CONSIGNA 1: Resume el texto proporcionado en dos oraciones.
CONSIGNA 2: Según el texto proporcionado, ¿para qué necesitamos también de los corruptos, como decía un viejo maestro?
CONSIGNA 3: Reescribe en forma de lista el párrafo del texto proporcionado que comienza con "Hay mucho de amargo", conservando sus ideas principales.

TEXTO PROPORCIONADO:
Hay mucho de amargo en nuestra democracia. Mucho de indiscernible, difícil de aceptar pero tan evidente, que hemos preferido, egoístamente, negarlo: No podemos vivir sin los otros, por deplorable que sea su presencia. Hoy necesitamos de los mejores –no insuperables, sí, dignos y pocos- y también de los corruptos, como decía un viejo maestro, ‘para que sean espejo de lo que no debe ser’. Nuestra existencia, sin la presencia de los demás, no tiene forma: los otros nos muestran que somos y descubren lo que somos. Existimos socialmente para reconocernos, y la sociedad precisa de nuestra vida digna, cultivada en principios y valores, ennoblecida por la experiencia del trabajo y el bien, para elevarse, y solo ha de mejorar conducida por individuos más que maduros, a los cuales el esfuerzo personal y social disciplinó mostrándoles posibilidades y carencias; les permitió conocerse, disponer de sí, aprender a decir no, afirmar y afirmarse.

FILAS PROPORCIONADAS:
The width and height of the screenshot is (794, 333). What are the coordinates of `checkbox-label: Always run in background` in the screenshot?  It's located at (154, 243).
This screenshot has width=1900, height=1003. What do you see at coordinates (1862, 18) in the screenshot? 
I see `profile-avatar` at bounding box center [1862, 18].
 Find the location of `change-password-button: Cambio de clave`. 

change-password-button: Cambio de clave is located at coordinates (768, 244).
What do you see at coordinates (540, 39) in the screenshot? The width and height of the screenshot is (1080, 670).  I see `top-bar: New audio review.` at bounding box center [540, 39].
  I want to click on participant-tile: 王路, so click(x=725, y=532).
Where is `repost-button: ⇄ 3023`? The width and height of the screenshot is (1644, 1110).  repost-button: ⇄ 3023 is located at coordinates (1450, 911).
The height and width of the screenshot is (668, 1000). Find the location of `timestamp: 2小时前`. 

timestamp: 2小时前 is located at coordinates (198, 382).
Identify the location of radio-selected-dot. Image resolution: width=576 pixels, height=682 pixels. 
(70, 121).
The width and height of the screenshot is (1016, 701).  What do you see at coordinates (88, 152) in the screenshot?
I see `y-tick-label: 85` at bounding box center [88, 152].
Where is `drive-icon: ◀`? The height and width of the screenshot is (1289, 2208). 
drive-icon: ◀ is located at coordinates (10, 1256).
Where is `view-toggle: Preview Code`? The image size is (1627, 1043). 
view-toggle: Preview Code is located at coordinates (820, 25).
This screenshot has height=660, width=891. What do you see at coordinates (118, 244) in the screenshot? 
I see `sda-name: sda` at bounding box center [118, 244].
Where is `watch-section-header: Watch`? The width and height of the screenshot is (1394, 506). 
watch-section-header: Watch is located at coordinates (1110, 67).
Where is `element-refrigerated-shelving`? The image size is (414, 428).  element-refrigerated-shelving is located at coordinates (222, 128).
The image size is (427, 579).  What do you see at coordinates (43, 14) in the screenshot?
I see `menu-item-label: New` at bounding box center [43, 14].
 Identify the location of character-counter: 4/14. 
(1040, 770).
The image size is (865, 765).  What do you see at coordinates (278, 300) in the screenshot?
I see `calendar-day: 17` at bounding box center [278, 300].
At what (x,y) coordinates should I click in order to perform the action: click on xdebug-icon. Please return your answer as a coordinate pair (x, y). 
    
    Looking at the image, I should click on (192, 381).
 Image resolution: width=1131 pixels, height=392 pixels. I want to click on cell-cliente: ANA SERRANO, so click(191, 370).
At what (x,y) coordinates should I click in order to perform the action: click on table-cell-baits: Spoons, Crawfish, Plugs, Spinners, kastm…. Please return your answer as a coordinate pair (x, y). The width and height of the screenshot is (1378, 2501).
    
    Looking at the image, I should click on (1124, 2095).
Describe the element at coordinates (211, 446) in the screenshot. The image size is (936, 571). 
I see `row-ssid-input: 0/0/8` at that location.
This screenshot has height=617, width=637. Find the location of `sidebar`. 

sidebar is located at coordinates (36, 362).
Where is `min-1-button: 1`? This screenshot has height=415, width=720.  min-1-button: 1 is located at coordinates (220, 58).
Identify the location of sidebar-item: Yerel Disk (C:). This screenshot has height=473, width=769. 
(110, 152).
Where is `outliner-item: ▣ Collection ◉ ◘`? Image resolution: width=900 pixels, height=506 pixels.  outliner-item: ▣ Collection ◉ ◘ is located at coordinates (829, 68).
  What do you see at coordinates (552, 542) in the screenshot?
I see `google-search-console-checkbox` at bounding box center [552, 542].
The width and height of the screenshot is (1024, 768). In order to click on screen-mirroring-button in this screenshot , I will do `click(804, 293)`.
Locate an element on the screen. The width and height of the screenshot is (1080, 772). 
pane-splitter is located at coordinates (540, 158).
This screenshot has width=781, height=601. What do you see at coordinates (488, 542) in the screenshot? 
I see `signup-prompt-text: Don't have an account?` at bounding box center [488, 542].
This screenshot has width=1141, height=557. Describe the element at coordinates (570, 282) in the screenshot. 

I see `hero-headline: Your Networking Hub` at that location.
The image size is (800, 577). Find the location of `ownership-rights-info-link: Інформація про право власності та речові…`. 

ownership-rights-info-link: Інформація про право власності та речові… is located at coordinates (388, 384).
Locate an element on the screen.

RESPUESTA DEL EJERCICIO 1: El texto afirma que en nuestra democracia hay mucho de amargo y que no podemos vivir sin los otros, pues necesitamos de los mejores y también de los corruptos, que sirven de espejo de lo que no debe ser. Sostiene además que los demás nos muestran y descubren lo que somos, y que la sociedad precisa de una vida digna para elevarse y solo mejorará conducida por individuos maduros, disciplinados por el esfuerzo personal y social.

RESPUESTA DEL EJERCICIO 2: Para que sean espejo de lo que no debe ser.

RESPUESTA DEL EJERCICIO 3:
- En nuestra democracia hay mucho de amargo y de indiscernible.
- Hemos preferido negar algo evidente: no podemos vivir sin los otros, por deplorable que sea su presencia.
- Necesitamos de los mejores, dignos y pocos, y también de los corruptos, para que sean espejo de lo que no debe ser.
- Sin los demás, nuestra existencia no tiene forma; los otros nos muestran que somos y descubren lo que somos.
- La sociedad necesita de nuestra vida digna, cultivada en principios y valores, para elevarse.
- La sociedad solo mejorará conducida por individuos maduros, disciplinados por el esfuerzo personal y social, que aprendieron a conocerse, a disponer de sí, a decir no y a afirmarse.